--- Start ---

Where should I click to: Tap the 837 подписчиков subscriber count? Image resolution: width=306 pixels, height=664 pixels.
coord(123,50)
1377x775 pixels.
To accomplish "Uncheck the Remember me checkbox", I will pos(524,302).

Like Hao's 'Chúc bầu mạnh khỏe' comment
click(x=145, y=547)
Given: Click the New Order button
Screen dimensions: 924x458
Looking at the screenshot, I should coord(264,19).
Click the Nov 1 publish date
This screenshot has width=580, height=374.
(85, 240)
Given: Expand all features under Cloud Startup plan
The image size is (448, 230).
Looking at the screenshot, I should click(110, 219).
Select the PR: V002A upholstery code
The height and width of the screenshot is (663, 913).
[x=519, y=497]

--- End ---
--- Start ---

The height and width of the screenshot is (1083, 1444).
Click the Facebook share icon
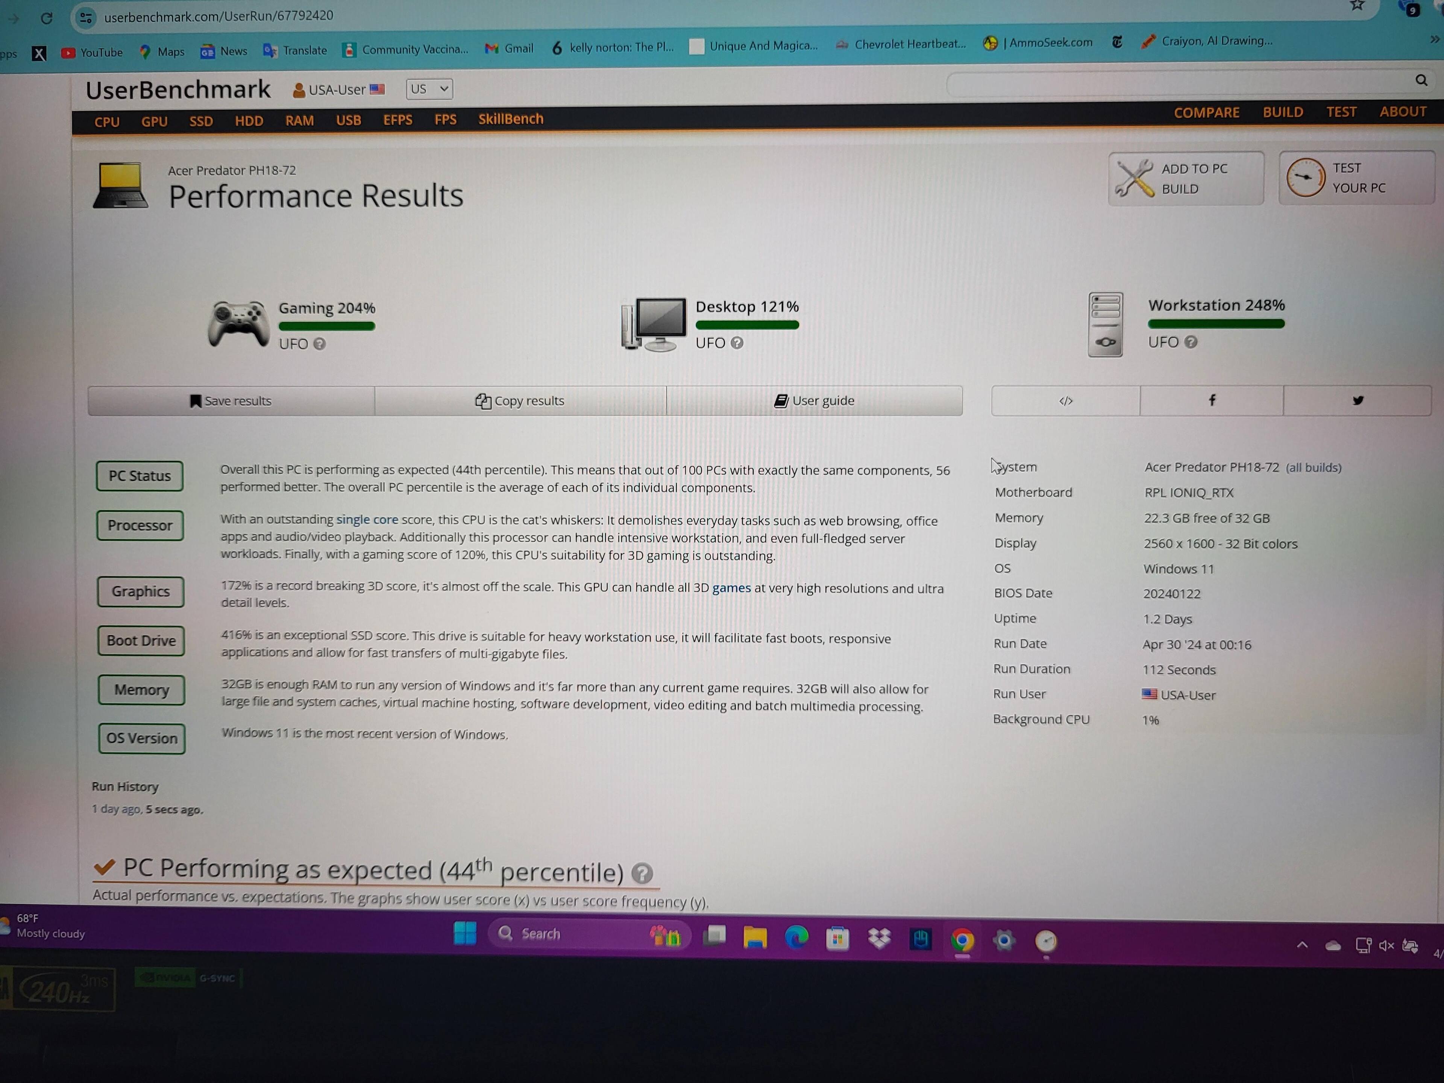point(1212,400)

--- End ---

## Requirement
Which lines in the listing above contain the string "width"? Copy each of them in full, matching case exactly.

## Expected answer
Where should I click to: Tap the 837 подписчиков subscriber count? Image resolution: width=306 pixels, height=664 pixels.
This screenshot has width=580, height=374.
The height and width of the screenshot is (663, 913).
The height and width of the screenshot is (1083, 1444).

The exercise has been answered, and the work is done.